**The request**
Write out the items from the line with "You are a computer-use agent. This" up to and including the line with "pyautogui.click(x=395, y=222)", copying each line exactly.

## Begin

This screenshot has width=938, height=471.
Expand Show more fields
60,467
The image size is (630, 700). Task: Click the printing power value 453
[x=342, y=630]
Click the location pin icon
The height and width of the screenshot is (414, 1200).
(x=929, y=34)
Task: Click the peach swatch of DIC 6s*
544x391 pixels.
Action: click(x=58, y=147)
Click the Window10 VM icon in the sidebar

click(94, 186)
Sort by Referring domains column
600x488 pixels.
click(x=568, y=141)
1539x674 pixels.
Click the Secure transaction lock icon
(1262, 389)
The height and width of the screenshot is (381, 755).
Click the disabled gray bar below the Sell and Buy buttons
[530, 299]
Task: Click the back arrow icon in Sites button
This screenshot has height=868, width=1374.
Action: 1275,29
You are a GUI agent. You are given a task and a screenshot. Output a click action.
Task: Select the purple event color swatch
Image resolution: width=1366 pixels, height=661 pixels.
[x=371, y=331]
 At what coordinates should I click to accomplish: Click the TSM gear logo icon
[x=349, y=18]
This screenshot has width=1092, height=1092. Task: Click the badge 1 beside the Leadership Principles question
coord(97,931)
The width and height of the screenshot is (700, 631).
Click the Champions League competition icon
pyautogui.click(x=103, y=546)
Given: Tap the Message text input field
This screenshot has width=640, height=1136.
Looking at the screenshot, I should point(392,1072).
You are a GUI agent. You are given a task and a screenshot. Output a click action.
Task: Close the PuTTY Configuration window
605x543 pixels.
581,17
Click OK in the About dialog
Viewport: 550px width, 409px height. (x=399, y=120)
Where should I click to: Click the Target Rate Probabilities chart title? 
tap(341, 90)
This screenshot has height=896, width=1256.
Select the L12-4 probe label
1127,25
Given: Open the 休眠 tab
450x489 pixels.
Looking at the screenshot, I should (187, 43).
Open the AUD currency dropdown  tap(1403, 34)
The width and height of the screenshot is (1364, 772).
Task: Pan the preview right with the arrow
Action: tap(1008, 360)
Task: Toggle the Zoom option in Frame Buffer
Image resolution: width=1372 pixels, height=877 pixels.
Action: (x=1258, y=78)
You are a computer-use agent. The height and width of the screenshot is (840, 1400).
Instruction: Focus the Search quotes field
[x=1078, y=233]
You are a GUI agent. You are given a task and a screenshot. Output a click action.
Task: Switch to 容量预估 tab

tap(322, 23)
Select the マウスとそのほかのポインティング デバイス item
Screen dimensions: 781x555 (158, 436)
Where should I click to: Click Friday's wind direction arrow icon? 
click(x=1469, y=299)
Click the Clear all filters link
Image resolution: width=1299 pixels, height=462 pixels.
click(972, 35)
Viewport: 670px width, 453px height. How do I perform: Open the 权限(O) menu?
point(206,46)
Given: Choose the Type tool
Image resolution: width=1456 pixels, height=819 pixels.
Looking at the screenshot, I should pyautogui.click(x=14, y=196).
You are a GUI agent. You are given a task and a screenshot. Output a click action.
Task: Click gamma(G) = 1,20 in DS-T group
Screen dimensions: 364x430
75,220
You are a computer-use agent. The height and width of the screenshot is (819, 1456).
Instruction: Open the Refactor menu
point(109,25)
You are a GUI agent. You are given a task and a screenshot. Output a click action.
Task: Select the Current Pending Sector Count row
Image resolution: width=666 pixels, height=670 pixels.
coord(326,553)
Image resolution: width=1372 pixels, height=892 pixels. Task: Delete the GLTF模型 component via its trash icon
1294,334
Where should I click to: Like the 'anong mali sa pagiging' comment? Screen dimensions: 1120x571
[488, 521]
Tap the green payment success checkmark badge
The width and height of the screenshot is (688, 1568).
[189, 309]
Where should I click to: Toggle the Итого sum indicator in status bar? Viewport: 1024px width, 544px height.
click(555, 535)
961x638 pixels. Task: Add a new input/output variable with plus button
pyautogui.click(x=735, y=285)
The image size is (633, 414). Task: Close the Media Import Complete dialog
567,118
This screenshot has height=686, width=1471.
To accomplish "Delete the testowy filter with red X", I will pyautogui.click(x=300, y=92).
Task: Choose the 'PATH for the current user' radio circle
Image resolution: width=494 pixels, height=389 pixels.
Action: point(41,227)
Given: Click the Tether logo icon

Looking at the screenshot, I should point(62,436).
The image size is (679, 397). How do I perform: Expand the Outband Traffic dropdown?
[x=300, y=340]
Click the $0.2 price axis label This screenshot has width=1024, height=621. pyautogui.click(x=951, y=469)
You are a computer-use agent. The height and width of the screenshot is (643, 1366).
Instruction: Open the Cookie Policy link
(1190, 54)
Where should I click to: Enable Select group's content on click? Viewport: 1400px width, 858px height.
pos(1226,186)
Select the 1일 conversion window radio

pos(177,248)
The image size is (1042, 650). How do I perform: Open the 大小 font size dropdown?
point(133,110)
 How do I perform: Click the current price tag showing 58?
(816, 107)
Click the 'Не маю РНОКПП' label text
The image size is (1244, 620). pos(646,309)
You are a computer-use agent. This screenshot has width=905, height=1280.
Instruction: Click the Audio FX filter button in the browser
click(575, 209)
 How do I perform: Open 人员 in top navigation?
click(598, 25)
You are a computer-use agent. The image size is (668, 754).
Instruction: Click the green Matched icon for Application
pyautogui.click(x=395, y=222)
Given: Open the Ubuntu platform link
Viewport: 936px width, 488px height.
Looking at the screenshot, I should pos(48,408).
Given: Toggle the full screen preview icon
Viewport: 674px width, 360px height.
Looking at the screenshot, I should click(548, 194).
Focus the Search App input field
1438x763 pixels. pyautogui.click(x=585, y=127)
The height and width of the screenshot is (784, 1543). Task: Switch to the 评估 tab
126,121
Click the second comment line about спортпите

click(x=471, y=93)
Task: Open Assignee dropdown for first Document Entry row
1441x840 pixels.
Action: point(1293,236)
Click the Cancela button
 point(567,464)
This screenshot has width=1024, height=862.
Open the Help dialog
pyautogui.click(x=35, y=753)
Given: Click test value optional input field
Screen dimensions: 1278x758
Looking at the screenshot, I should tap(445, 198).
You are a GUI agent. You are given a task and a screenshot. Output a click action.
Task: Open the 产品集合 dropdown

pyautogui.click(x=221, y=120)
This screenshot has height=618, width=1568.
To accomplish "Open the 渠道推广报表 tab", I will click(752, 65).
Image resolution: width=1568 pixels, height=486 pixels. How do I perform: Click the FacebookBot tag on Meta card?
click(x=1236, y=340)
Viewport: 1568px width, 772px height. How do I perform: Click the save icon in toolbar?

## End

**Expected answer**
You are a computer-use agent. This screenshot has width=905, height=1280.
Instruction: Click the Audio FX filter button in the browser
click(575, 209)
 How do I perform: Open 人员 in top navigation?
click(598, 25)
You are a computer-use agent. The image size is (668, 754).
Instruction: Click the green Matched icon for Application
pyautogui.click(x=395, y=222)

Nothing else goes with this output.